*Exercise task*.
According to the statistics passage below, what is the best-known method for making inferences about p?

*Source passage*.
* BEGIN *
Cliff [1], Acion, et al. [2], Kraemer and Kupfer [3], and Vargha and Delaney [4], among others, summarize arguments for focusing on p when comparing groups. Indeed, it seems fairly evident that p provides a useful perspective.

Certainly the best-known method for making inferences about p is the Wilcoxon-Mann-Whitney (WMW) test. It is well known, however, that under general conditions, the WMW method uses an incorrect estimate of the standard error. Numerous methods have been derived for dealing with this issue. Wilcox [5] summarizes the relevant literature.

This paper is focused on comparing two independent groups based on p when there is a covariate, say X. Let $p\left(x\right)$ denote the value of p given that $X=x$. Here, no particular parametric model is assumed regarding the nature of $p\left(x\right)$. Rather, $p\left(x\right)$ is estimated with a particular nonparametric regression estimator, which is described in section 3. Let $p_k\left(x_k\right)=P\left(Y_1<Y_2|X=x_k\right)\left(k=1,...,m\right)$, where $x_1,...,x_m$ are m covariate values to be determined. The basic goal is to test

$$H_0:p_k\left(x_k\right)=0.5(3)$$

for each $k=1,...,m$ such that the family wise error rate (FWE), meaning the probability of one or more Type I errors, is equal to some specified value, $\alpha$. If the number of covariate values, m, is reasonably small, one can simply proceed along the lines in Wilcox [5]. A concern, however, is that important differences might be missed due to using too few covariate values. A guess is that a method in Wilcox [5] is readily adapted to the situation at hand when dealing with a large number of covariate values, but preliminary simulations made it clear that this approach is unsatisfactory. The actual FWE can be substantially smaller than the nominal level.
* END *
*Dataset extract*.
* BEGIN *
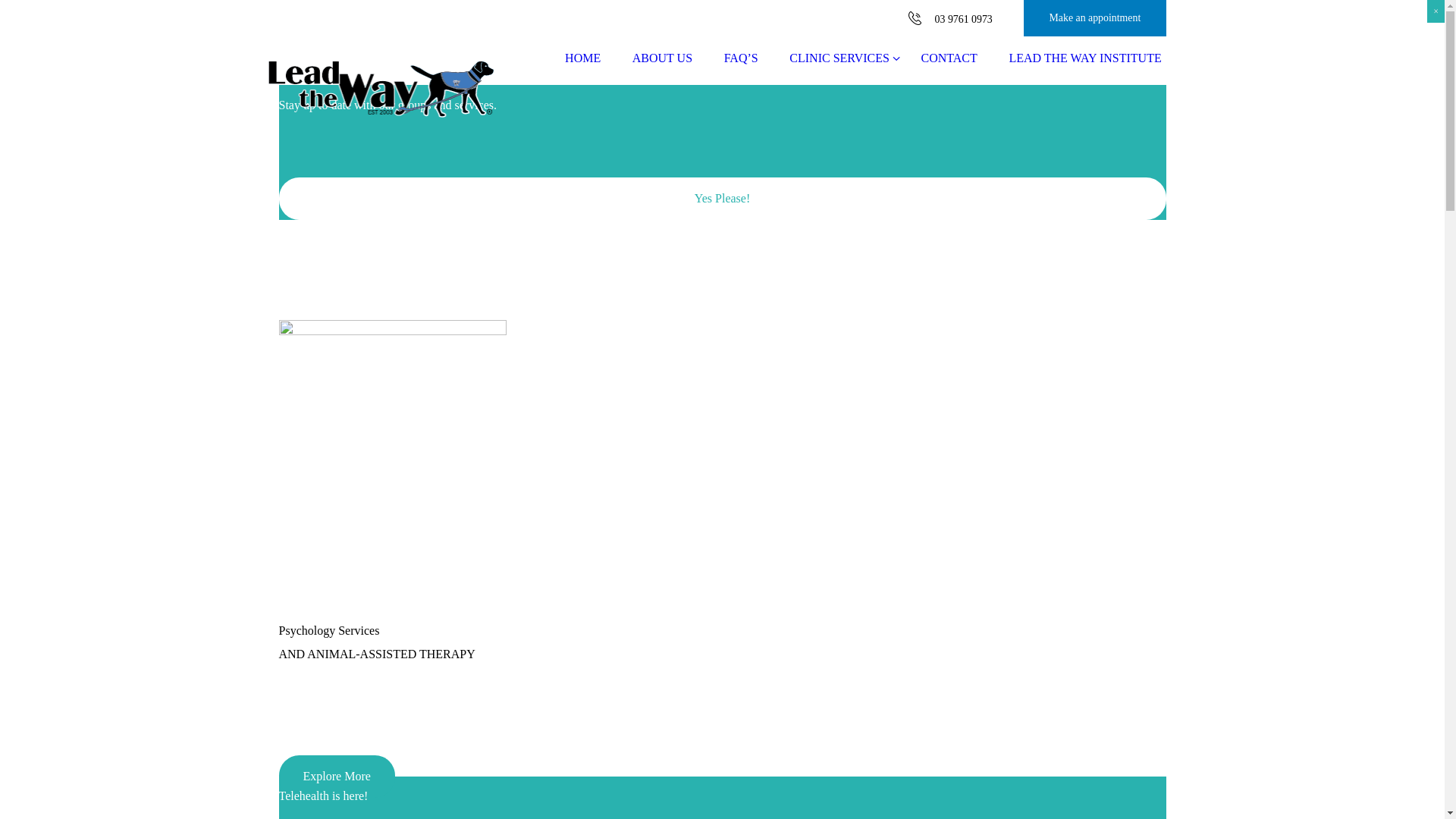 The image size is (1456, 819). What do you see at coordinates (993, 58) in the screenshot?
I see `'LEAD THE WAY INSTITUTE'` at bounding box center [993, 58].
* END *
*Solution for this exercise*.
The Wilcoxon-Mann-Whitney (WMW) test.